How many lines in the records below contain the word "Maximize"? State only that number.

Saved data entries
|---|
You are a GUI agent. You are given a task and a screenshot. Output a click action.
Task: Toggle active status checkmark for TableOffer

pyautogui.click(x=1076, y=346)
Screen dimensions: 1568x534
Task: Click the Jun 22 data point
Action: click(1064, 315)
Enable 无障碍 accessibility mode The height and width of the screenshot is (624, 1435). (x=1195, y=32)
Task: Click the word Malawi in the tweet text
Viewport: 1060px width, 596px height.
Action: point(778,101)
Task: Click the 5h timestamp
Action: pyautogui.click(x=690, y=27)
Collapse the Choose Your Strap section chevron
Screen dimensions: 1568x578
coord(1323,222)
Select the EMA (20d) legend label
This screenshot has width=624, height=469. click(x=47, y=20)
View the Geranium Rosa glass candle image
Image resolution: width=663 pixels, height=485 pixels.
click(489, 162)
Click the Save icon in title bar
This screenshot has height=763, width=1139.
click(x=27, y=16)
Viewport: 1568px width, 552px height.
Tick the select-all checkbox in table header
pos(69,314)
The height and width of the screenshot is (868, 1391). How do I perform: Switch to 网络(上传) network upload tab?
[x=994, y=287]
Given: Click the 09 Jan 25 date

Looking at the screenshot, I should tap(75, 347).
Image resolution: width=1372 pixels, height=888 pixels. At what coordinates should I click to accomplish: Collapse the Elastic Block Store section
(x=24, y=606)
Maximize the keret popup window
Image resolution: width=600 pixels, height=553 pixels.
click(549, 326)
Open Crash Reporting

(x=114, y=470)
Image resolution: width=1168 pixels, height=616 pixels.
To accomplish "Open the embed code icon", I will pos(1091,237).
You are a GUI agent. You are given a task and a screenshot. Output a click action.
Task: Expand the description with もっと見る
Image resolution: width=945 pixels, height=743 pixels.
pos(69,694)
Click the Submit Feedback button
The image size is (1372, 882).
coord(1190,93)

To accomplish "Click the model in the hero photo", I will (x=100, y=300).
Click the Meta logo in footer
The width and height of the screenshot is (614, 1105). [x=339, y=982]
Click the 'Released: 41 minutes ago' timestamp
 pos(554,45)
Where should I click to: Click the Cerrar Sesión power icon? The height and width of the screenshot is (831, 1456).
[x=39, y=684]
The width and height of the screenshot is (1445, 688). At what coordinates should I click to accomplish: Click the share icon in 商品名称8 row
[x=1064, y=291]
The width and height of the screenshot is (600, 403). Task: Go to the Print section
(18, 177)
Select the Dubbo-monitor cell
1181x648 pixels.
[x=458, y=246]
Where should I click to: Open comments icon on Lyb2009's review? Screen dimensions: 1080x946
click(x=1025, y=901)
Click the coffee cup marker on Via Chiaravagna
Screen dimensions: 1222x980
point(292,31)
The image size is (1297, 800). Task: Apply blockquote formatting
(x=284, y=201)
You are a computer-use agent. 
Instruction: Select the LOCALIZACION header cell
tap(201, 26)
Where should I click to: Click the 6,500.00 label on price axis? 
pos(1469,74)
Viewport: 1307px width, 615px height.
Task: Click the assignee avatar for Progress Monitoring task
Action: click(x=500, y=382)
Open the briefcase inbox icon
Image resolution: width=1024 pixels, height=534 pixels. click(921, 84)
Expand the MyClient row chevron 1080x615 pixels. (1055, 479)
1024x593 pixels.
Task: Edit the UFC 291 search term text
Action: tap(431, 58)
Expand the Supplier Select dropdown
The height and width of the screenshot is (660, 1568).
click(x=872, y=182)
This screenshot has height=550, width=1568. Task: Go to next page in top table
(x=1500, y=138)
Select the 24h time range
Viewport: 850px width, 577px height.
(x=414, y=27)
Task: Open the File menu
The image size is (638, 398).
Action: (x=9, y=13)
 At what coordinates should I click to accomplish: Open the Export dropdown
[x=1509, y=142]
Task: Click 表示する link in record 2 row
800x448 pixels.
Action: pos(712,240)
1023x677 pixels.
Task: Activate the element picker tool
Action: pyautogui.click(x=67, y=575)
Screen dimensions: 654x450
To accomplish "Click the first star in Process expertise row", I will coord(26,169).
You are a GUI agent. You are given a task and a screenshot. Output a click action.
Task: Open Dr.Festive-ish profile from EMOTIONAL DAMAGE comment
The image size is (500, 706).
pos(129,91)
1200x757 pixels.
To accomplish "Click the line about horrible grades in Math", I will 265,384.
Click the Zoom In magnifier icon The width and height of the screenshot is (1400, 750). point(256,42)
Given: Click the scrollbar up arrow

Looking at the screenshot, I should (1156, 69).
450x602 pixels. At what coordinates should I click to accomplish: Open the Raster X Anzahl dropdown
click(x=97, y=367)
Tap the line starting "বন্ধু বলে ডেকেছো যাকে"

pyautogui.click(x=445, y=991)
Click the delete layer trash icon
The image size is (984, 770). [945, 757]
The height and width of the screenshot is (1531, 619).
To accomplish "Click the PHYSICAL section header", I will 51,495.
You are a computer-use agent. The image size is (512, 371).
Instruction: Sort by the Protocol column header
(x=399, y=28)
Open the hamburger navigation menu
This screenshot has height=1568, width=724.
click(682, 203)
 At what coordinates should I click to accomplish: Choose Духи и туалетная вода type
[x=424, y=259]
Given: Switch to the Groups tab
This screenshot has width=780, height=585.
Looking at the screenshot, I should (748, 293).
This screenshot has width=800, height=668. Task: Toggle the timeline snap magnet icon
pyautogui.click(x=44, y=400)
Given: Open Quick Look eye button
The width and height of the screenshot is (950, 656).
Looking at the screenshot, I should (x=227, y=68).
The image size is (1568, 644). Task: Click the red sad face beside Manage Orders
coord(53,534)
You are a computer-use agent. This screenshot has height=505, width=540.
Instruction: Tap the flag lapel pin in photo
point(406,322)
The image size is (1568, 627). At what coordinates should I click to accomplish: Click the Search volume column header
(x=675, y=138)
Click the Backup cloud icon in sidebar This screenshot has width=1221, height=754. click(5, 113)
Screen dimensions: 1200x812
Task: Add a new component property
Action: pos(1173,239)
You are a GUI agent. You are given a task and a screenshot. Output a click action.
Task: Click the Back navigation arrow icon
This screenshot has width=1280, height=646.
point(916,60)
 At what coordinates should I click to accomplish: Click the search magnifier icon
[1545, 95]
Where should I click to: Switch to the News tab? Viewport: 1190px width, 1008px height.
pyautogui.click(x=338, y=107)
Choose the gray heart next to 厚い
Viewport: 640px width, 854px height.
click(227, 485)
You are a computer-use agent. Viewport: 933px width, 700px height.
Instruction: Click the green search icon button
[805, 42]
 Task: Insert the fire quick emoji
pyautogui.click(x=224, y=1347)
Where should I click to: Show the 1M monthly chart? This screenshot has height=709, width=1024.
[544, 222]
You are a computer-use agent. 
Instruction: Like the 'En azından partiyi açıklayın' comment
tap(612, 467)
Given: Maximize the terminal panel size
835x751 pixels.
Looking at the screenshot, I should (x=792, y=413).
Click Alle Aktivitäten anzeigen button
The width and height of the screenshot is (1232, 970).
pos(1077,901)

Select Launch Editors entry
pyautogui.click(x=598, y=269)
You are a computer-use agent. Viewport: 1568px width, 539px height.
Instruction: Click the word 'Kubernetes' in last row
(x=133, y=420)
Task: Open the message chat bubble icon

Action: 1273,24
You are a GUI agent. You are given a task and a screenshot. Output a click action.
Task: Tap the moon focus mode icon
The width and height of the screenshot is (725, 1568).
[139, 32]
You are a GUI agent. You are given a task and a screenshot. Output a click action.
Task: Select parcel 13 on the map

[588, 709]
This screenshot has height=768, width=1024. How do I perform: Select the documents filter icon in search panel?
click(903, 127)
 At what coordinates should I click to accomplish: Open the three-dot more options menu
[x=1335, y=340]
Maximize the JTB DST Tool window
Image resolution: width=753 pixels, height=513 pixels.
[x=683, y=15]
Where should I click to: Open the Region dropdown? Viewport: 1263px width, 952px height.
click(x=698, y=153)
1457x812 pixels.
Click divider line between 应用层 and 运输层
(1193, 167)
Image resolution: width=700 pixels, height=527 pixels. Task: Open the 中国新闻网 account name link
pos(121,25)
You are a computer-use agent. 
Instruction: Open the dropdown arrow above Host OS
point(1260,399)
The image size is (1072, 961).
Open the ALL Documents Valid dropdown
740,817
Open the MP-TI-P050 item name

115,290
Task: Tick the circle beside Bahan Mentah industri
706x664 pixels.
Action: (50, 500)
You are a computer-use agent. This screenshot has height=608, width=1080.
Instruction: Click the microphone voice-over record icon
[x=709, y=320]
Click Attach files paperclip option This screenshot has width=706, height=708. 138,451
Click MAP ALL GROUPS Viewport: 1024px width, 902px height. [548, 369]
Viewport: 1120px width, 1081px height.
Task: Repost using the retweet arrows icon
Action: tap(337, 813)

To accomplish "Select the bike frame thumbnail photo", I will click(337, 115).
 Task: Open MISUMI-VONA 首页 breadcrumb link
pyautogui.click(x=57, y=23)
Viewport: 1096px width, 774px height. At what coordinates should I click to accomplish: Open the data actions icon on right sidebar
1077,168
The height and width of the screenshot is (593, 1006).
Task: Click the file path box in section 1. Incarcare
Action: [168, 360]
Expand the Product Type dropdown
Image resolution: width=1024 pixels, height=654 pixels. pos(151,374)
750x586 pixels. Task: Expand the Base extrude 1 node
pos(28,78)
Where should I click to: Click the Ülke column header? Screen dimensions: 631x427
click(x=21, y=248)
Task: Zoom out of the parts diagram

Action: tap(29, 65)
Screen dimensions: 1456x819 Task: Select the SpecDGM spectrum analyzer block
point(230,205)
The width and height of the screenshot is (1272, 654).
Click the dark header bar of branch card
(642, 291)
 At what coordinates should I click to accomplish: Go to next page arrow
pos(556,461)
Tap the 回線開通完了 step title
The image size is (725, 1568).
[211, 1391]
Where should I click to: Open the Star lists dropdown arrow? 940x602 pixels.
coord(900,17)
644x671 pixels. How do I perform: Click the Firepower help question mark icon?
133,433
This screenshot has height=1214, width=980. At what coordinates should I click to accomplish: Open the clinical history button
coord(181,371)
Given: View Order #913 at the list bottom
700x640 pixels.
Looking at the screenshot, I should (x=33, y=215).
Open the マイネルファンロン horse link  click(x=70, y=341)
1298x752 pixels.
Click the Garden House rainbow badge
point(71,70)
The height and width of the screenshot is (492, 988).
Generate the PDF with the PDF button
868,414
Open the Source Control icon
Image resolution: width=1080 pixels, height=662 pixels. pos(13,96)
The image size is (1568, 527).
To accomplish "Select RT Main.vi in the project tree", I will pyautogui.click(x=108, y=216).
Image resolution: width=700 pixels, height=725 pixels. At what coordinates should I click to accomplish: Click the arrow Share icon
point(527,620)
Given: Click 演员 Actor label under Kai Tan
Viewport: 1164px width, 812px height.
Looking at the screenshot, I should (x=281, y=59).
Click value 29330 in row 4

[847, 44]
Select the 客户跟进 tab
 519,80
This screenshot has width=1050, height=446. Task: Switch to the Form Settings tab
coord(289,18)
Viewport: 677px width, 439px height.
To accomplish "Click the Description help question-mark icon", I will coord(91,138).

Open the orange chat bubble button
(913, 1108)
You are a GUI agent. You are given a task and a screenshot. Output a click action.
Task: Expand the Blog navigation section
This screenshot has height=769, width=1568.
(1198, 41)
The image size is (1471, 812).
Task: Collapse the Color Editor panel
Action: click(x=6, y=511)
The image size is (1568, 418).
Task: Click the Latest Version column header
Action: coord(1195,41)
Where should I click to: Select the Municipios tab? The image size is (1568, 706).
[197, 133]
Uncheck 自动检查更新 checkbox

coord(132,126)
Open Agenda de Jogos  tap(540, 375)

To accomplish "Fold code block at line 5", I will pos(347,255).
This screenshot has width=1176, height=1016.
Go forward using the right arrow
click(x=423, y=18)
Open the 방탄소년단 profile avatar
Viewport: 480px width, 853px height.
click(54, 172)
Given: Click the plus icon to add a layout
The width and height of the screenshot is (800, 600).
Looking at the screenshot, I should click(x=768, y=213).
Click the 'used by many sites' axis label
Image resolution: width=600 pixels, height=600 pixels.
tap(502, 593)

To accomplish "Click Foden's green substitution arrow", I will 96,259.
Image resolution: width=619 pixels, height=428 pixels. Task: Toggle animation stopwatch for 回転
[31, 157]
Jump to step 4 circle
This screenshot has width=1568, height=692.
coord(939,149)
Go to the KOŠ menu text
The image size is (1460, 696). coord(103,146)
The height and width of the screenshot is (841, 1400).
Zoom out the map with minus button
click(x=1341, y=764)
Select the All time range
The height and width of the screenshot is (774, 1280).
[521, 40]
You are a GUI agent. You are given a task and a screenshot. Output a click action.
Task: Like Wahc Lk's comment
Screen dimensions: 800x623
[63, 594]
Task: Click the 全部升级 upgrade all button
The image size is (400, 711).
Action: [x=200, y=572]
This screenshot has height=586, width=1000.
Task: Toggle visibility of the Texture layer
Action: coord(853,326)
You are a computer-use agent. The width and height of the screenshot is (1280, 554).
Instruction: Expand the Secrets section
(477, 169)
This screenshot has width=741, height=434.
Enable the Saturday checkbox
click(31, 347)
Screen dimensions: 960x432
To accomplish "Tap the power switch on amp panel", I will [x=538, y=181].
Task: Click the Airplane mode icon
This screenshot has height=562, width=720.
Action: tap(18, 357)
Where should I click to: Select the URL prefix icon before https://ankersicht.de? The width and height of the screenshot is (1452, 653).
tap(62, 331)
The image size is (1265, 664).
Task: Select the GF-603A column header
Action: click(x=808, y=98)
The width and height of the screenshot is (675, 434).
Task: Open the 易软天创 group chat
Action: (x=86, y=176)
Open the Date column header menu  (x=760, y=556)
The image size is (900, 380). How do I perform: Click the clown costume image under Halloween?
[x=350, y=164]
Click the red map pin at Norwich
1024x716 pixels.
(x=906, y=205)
|---|
ANSWER SPACE:
3